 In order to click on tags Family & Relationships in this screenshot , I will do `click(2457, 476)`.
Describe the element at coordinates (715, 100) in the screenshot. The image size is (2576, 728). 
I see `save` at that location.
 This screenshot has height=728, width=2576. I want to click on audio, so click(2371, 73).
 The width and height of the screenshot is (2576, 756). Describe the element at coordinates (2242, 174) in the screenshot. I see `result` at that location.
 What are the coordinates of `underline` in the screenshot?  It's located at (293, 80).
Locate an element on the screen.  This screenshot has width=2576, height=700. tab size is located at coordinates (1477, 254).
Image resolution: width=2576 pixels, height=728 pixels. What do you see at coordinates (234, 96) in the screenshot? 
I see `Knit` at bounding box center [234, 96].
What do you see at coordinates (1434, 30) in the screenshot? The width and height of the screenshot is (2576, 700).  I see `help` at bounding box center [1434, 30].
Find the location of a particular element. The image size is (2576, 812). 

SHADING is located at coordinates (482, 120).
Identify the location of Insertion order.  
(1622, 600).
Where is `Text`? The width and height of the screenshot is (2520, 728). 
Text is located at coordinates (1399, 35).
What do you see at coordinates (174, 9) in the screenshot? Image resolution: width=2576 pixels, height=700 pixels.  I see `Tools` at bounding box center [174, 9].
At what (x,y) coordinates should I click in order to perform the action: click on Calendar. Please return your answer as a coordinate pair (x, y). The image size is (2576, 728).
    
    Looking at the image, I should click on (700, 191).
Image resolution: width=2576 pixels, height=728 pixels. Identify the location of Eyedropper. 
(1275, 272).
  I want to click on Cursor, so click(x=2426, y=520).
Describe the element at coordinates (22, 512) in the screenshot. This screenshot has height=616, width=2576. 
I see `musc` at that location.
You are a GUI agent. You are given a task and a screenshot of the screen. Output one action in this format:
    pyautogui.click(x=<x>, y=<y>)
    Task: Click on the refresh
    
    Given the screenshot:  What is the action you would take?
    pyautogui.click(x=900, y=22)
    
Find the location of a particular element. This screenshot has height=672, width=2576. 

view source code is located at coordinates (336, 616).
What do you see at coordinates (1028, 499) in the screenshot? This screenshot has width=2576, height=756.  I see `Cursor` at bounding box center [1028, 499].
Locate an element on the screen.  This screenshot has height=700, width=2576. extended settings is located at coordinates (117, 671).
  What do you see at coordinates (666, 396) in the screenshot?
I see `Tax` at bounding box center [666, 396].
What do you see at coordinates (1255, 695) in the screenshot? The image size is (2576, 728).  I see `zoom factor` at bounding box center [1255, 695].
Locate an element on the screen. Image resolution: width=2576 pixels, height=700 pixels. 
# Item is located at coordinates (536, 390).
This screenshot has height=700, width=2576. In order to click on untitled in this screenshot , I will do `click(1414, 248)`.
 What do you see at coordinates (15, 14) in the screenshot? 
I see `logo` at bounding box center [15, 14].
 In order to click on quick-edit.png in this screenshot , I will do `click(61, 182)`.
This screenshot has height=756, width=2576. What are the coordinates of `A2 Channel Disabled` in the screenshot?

================================

Which lines in the material above contain the word "pixels"? Report each of them in full, treating uppercase and lowercase letters as different.

Image resolution: width=2576 pixels, height=728 pixels. What do you see at coordinates (234, 96) in the screenshot? 
What do you see at coordinates (174, 9) in the screenshot? Image resolution: width=2576 pixels, height=700 pixels.  I see `Tools` at bounding box center [174, 9].
Image resolution: width=2576 pixels, height=728 pixels. Identify the location of Eyedropper. 
Locate an element on the screen. Image resolution: width=2576 pixels, height=700 pixels. 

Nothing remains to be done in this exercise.